PGCon2012 - Final Release
PGCon 2012
The PostgreSQL Conference
Speakers | |
---|---|
Hitoshi Harada |
Schedule | |
---|---|
Day | Talks - 1 - Thursday - 2012-05-17 |
Room | MRT 212 |
Start time | 11:00 |
Duration | 01:00 |
Info | |
ID | 404 |
Event type | Lecture |
Track | Applications |
Language used for presentation | English |
MADlib
An open source machine learning library on RDBMS for Big Data age
MADlib is an open-source library for scalable in-database analytics. It provides data-parallel implementations of mathematical, statistical and machine learning methods for structured and unstructured data.

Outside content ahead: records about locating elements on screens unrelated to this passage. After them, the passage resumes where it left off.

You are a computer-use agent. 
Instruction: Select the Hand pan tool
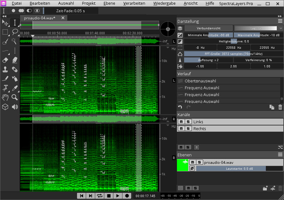click(x=5, y=97)
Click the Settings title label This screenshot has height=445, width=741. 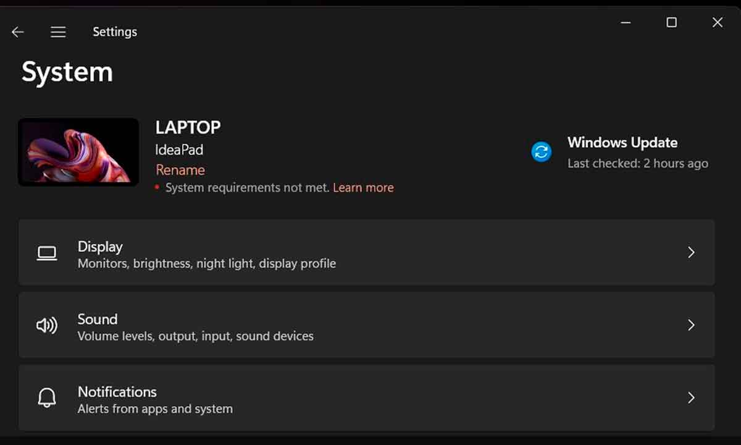(x=114, y=32)
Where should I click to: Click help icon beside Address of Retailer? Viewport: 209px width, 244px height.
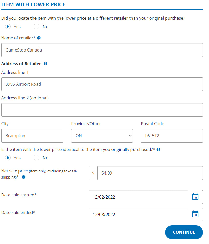(45, 64)
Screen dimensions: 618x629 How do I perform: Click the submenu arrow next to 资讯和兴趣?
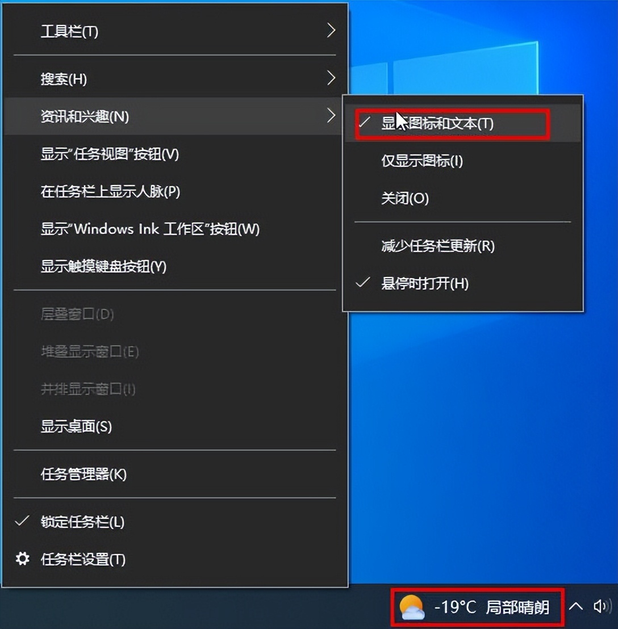tap(331, 116)
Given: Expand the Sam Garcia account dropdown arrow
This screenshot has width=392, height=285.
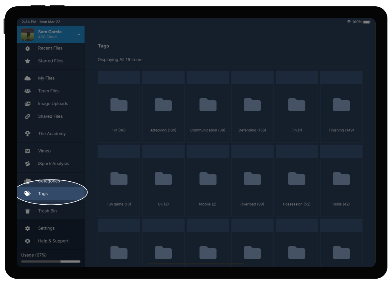Looking at the screenshot, I should tap(79, 34).
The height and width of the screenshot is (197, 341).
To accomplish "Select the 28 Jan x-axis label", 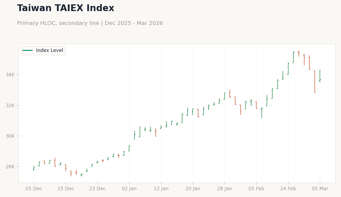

The MADlib mission is to foster widespread development of scalable analytic skills, by harnessing efforts from commercial practice, academic research, and open-source development. The library consists of various analytics methods including linear regression, logistic regression, k-means clustering, decision tree, support vector machine and more. That's not all; there is also super-efficient user-defined data type for sparse vector with a number of arithmetic methods. It can be loaded and run in PostgreSQL 8.4 to 9.1 as well as Greenplum 4.0 to 4.2. This talk covers its concept overall with some introductions to the problems we are tackling and the solutions for them. It will also contain some topics around parallel data processing which is very hot in both of research and commercial area these days.